Latest land purchase offer is more real for Wrangell

The borough received two proposals in the past few months to buy some of its land at the former 6-Mile mill site.

One was a pretty firm proposal. The other was a concept.

Tideline Construction, part of the half-century-old Juneau-based Channel Construction operation, applied in January to buy more than nine acres of borough-owned land at 6-Mile. Tideland offered to buy two parcels at the assessed value of about $250,000 and would like portions of three neighboring lots. It wants to grow its scrap metal recycling operation and expand into storing and repairing construction equipment.

The company proposes initially to spend an estimated $500,000 to put up a building and make other improvements.

Channel Construction has leased a small area at 6-Mile for several years as a staging site for its metal recycling barge runs to Puget Sound. The company has been sorting and hauling scrap metal and junked vehicles from Southeast Alaska since the late 1970s.

The borough said it needs to gather more information to further consider the request; the port commission already has given its unanimous support.

The land would need to be surveyed and assessed for a fair market price. The assembly will have the final say.

Then there is the concept presented to the assembly in December by a Washington state developer with a dream of building a clean-burning biomass boiler to take in trash and wood waste and generate clean heat to warm up large-scale commercial greenhouses to grow and sell produce. He also wants to build a water bottling plant, and a facility to turn fish waste into fertilizer.

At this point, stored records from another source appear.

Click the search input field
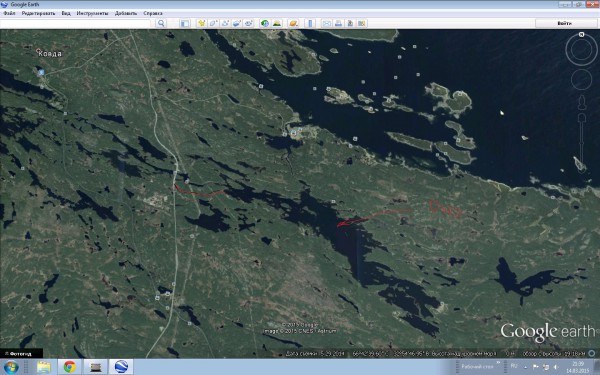 point(76,23)
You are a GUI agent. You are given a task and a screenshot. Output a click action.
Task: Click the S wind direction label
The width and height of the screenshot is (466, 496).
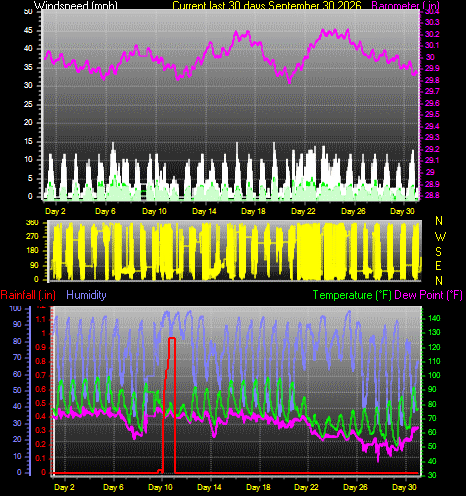pos(439,251)
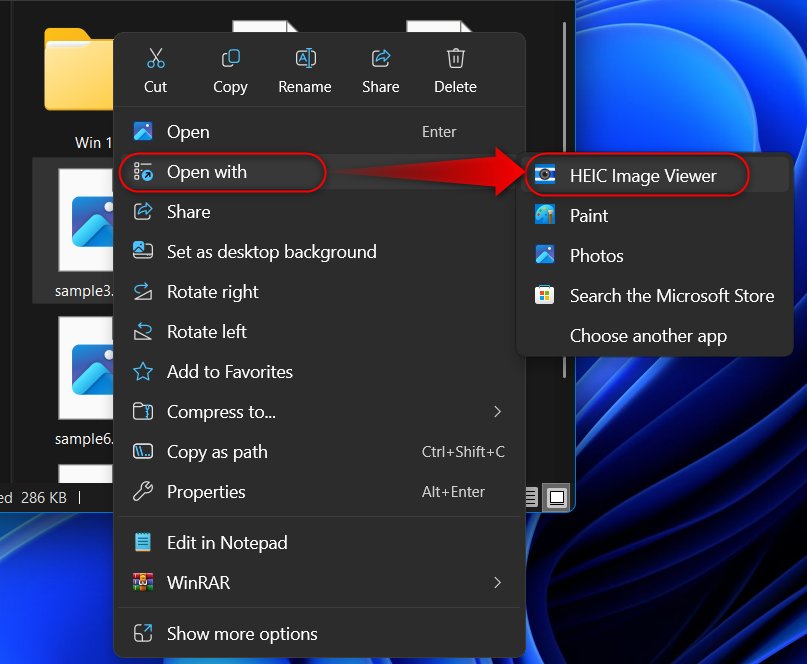Choose Paint from Open with submenu
The height and width of the screenshot is (664, 807).
[588, 216]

Dale Borgford sounded knowledgeable and sincere when he presented his plans at a public meeting at City Hall in December. Though there were a few caveats: He’s never put his “octaflame gasifier” into actual commercial operation; there may not be enough water in the creek alongside the property to feed his bottling plant; and he needs $73 million to take on the project, even with the $14 million that he and his wife are willing to invest.

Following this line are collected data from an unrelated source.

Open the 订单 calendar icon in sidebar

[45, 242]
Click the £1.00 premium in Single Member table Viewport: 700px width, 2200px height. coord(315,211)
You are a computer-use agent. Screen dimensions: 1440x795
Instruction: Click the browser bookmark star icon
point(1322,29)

Borgford’s project could create a lot more jobs in town than Tideland Construction’s scrap metal and construction equipment repair shop. But half a dozen real jobs and real property tax revenues are a better bet for Wrangell than unfunded concepts of unproven boilers.

The borough drew $2.5 million out of its savings in 2022 to buy the former mill property. Tideland Construction is the best opportunity to date to start recovering some of that money.